Please write out word for word the opening lines of the material, including the line with "Task: Click the map search magnifier icon" as the last.

### Given entries:
-=-=-=-=-

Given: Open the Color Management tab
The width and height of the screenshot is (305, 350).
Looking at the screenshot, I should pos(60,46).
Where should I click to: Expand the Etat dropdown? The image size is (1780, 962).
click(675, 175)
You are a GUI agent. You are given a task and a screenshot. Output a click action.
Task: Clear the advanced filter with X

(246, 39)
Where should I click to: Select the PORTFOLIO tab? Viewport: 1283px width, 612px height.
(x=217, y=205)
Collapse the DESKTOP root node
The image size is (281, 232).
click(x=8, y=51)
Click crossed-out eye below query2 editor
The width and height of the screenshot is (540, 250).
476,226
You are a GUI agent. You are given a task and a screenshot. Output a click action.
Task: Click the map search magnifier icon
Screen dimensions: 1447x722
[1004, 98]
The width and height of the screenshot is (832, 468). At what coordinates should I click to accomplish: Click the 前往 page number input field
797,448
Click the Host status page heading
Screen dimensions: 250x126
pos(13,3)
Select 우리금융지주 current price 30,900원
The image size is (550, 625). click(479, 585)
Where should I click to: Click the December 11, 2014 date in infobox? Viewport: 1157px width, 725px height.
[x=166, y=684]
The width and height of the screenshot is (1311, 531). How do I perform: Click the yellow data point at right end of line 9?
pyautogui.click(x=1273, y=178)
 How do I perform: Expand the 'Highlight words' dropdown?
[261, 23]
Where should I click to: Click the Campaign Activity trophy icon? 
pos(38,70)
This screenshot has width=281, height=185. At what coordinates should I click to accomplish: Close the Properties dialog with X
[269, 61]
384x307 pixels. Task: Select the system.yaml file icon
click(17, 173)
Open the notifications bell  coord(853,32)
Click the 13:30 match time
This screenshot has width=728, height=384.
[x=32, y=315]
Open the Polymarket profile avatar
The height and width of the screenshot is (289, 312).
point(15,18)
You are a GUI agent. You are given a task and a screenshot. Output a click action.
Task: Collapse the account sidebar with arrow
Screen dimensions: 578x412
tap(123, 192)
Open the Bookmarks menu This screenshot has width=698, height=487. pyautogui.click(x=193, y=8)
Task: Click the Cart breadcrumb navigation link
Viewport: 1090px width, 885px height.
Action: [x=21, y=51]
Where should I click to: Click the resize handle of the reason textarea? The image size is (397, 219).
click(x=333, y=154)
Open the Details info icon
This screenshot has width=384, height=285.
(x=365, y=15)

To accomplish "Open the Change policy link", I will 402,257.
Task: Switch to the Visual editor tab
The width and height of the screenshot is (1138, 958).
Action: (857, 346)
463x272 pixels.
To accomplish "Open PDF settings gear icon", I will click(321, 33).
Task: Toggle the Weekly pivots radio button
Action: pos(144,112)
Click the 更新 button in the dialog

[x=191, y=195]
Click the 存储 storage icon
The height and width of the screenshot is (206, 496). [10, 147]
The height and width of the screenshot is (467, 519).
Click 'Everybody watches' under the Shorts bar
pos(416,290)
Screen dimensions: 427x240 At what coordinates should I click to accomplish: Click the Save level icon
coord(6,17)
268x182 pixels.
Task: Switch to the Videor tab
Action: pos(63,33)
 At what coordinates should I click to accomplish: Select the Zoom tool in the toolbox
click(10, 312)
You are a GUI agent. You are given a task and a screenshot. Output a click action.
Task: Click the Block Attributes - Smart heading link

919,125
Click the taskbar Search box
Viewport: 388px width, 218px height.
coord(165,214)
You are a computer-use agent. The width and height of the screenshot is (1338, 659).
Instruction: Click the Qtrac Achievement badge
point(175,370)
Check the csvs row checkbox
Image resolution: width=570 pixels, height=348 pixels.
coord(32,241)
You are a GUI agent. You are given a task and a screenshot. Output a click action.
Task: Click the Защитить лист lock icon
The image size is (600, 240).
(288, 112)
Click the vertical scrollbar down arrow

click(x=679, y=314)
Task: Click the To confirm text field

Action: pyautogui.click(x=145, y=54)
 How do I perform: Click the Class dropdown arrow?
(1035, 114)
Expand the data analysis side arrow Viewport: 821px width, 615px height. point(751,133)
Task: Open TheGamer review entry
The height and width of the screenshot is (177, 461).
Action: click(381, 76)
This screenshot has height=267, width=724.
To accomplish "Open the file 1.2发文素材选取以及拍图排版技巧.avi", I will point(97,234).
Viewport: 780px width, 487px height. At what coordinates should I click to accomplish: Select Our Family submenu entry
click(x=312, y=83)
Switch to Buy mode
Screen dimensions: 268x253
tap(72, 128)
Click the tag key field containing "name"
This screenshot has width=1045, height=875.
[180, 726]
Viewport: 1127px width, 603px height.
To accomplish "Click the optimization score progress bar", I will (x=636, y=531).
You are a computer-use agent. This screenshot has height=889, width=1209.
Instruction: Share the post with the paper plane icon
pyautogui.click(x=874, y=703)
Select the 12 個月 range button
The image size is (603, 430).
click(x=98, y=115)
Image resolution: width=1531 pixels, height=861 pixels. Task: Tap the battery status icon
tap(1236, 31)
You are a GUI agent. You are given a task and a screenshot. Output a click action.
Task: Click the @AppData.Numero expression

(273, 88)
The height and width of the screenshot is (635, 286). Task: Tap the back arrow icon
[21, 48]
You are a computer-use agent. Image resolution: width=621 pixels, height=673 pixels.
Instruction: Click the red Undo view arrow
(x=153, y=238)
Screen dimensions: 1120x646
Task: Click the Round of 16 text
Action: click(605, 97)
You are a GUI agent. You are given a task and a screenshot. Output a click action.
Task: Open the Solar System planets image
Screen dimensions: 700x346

-=-=-=-=-

### Answer section:
Given: Open the Color Management tab
The width and height of the screenshot is (305, 350).
Looking at the screenshot, I should pos(60,46).
Where should I click to: Expand the Etat dropdown? The image size is (1780, 962).
click(675, 175)
You are a GUI agent. You are given a task and a screenshot. Output a click action.
Task: Clear the advanced filter with X

(246, 39)
Where should I click to: Select the PORTFOLIO tab? Viewport: 1283px width, 612px height.
(x=217, y=205)
Collapse the DESKTOP root node
The image size is (281, 232).
click(x=8, y=51)
Click crossed-out eye below query2 editor
The width and height of the screenshot is (540, 250).
476,226
You are a GUI agent. You are given a task and a screenshot. Output a click action.
Task: Click the map search magnifier icon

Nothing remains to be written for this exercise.